In case you'd missed the news, this Friday is Earth Day.
Ever since the 1970s, the world has celebrated April 22 as a day to support environmental protection. I'm all for raising awareness of climate change. But a once-a-year celebration feels a bit like the crash diet we start every New Year, just as the Christmas ham runs out. We start off with the best of intentions, but drop back into old habits a few days later.
As far as Earth Day events go, 2016 has one of the big ones. The landmark Paris agreement on reducing our greenhouse gas emissions is due to be signed on Friday by the United States, China and 120 other countries.

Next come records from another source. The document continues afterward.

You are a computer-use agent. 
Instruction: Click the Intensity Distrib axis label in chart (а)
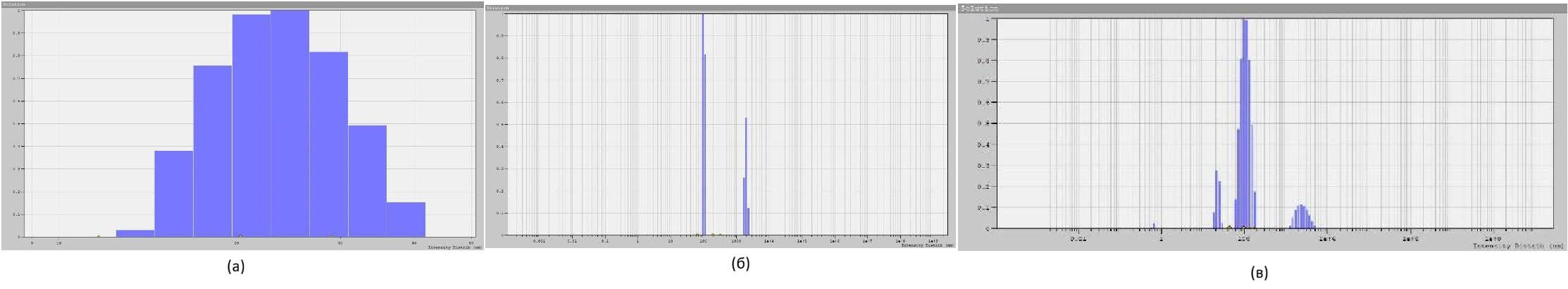pos(452,247)
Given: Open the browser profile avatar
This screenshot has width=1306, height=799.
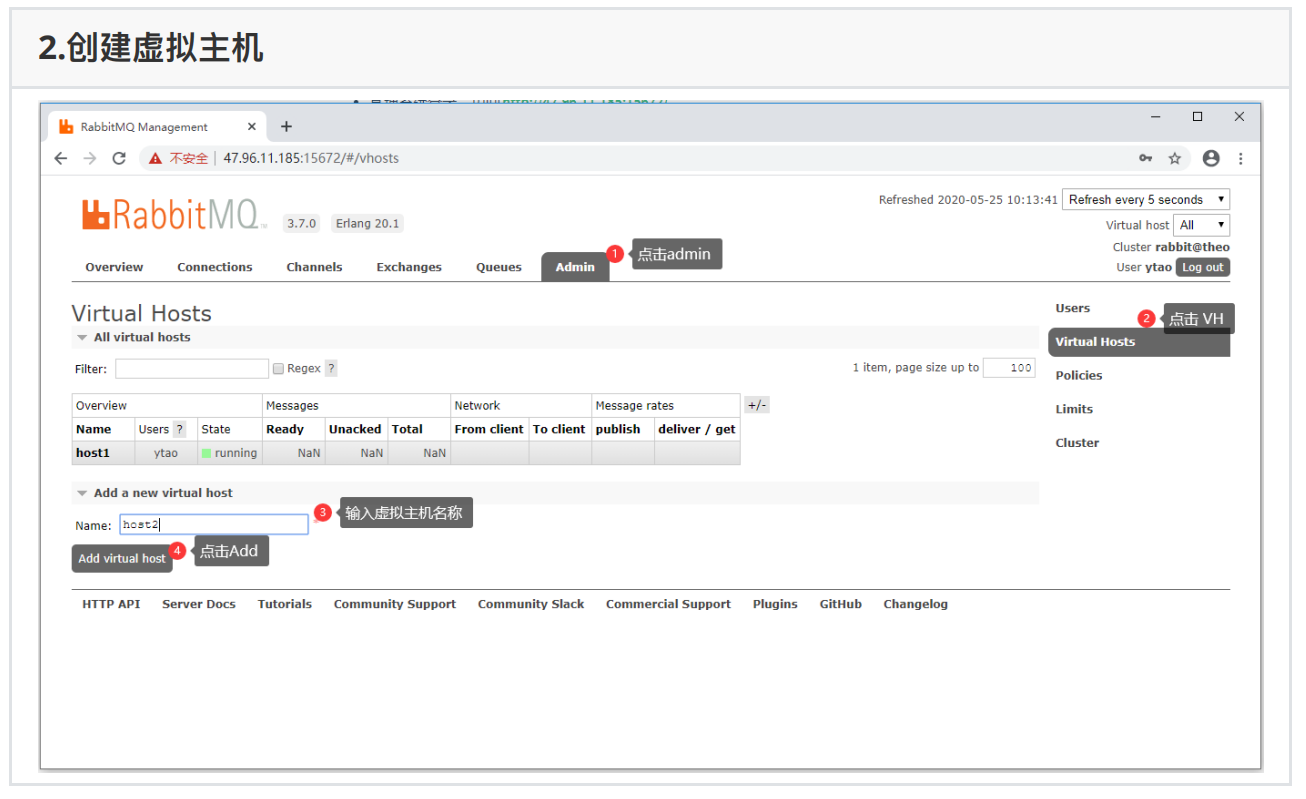Looking at the screenshot, I should 1211,158.
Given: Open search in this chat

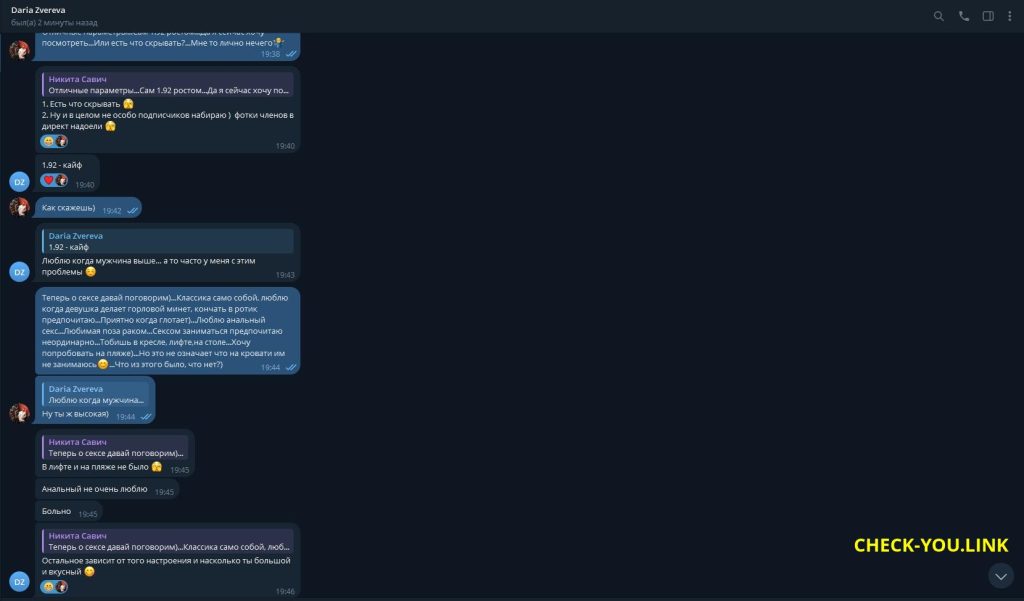Looking at the screenshot, I should tap(938, 16).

And not a moment too soon. 2014 was the hottest year on record, compared to pre-industrial times -- until 2015 was. Now 2016 has already given us two of our hottest months in history. Even in the face of this fairly terrifying march of dates and temperatures, plenty of folk still don't take climate change seriously.

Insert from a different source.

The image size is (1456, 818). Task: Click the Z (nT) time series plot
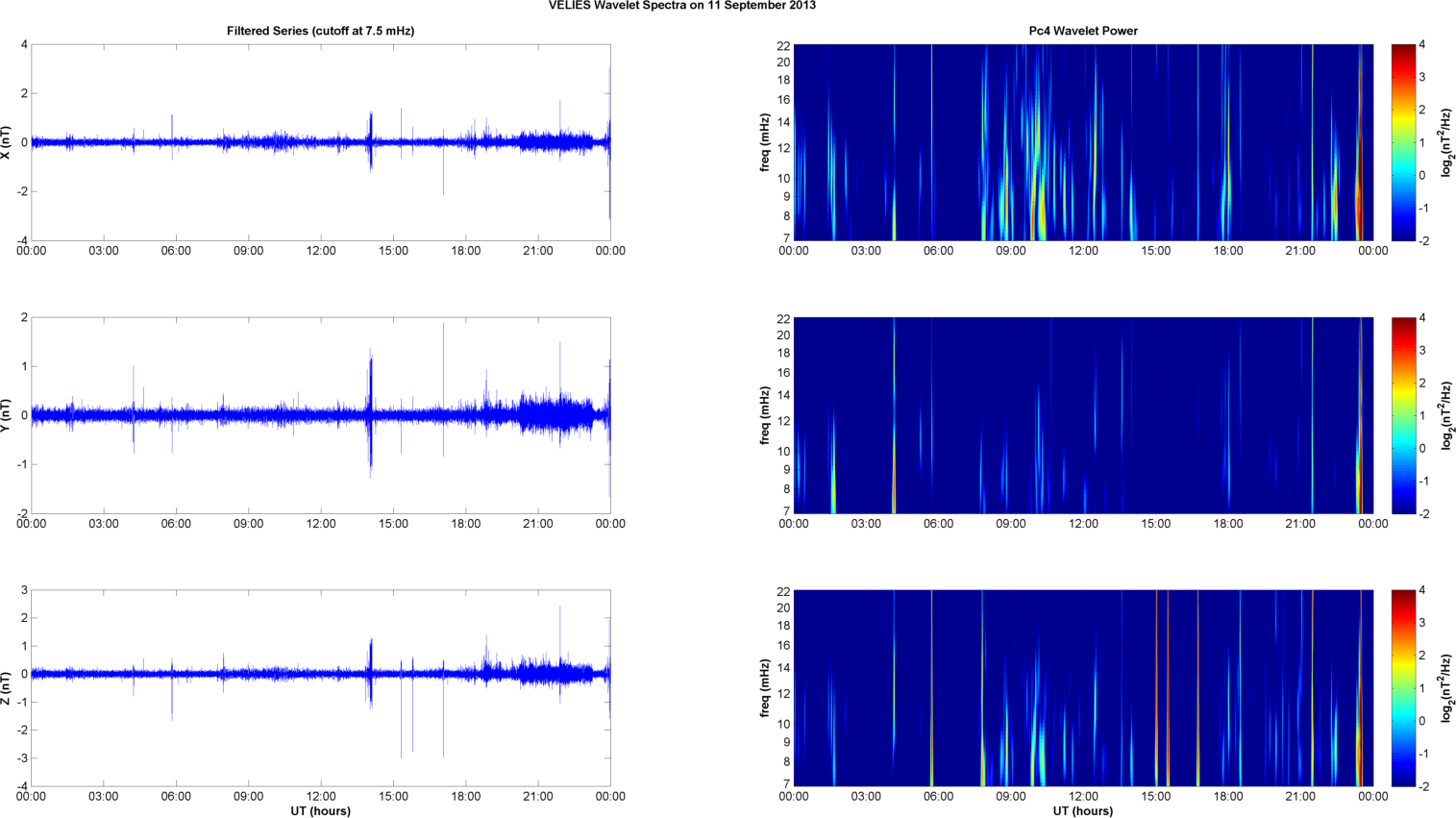pyautogui.click(x=320, y=688)
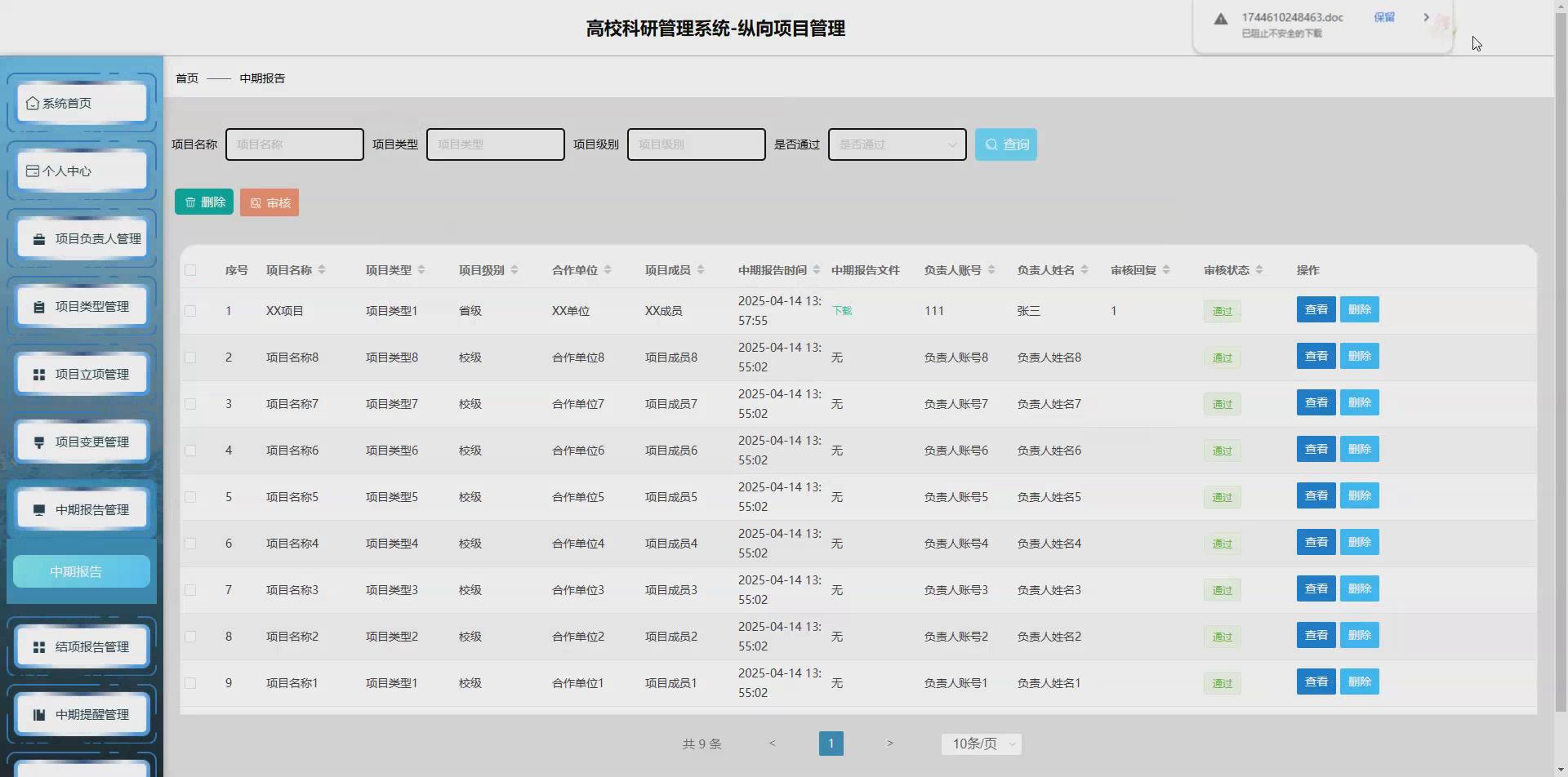Click the 项目名称 search input field
The width and height of the screenshot is (1568, 777).
coord(294,144)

A few years ago, I helped some friends restore a culvert over a creek on their farm. It was a fun day on the digger, and the culvert is still standing. Now imagine it's your culvert. Imagine 100 engineers had examined that culvert and 98 of them said it was likely to collapse if you drove over it, sending your new Hilux into the river. Two of them said it's perfectly fine -- and that gravity is a conspiracy theory anyway. Who would you listen to?